_Your objective_: Edit everything from the first line down through the line containing "Action: point(215,747)" by replacing "taskbar" with "desktop", and leave all else unchanged.
— begin Stored rows —
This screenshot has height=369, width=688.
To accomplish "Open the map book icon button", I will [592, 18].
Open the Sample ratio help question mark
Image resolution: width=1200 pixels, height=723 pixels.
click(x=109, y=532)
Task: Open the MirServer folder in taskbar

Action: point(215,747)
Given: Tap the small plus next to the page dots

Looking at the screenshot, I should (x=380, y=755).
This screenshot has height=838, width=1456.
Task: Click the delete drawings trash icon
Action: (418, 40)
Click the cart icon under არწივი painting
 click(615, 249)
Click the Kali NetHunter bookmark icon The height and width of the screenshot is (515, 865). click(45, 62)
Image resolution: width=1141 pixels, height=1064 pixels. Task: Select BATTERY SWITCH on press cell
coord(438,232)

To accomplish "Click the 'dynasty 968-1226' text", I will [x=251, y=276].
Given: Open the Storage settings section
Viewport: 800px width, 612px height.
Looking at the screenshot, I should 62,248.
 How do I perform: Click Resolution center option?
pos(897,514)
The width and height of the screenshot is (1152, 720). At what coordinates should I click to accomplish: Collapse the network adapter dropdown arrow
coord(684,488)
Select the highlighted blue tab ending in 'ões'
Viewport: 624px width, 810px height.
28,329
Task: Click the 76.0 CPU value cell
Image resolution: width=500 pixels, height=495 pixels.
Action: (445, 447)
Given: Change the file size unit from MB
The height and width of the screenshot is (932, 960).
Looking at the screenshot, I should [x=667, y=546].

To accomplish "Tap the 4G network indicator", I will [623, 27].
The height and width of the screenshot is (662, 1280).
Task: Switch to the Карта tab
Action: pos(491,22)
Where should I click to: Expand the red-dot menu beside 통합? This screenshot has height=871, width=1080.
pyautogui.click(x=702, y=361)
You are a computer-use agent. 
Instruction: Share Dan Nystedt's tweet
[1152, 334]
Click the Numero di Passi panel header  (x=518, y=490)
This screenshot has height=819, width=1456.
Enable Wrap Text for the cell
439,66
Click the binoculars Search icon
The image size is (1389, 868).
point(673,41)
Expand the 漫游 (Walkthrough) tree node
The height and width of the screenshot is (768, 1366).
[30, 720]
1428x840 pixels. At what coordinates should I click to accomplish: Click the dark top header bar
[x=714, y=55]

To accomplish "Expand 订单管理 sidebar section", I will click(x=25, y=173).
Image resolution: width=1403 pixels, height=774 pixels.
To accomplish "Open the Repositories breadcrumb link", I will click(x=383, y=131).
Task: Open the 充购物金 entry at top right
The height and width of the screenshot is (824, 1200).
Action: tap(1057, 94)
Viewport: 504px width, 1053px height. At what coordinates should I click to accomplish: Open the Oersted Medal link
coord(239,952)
— end Stored rows —
_Problem solution_:
This screenshot has height=369, width=688.
To accomplish "Open the map book icon button", I will [592, 18].
Open the Sample ratio help question mark
Image resolution: width=1200 pixels, height=723 pixels.
click(x=109, y=532)
Task: Open the MirServer folder in desktop

Action: point(215,747)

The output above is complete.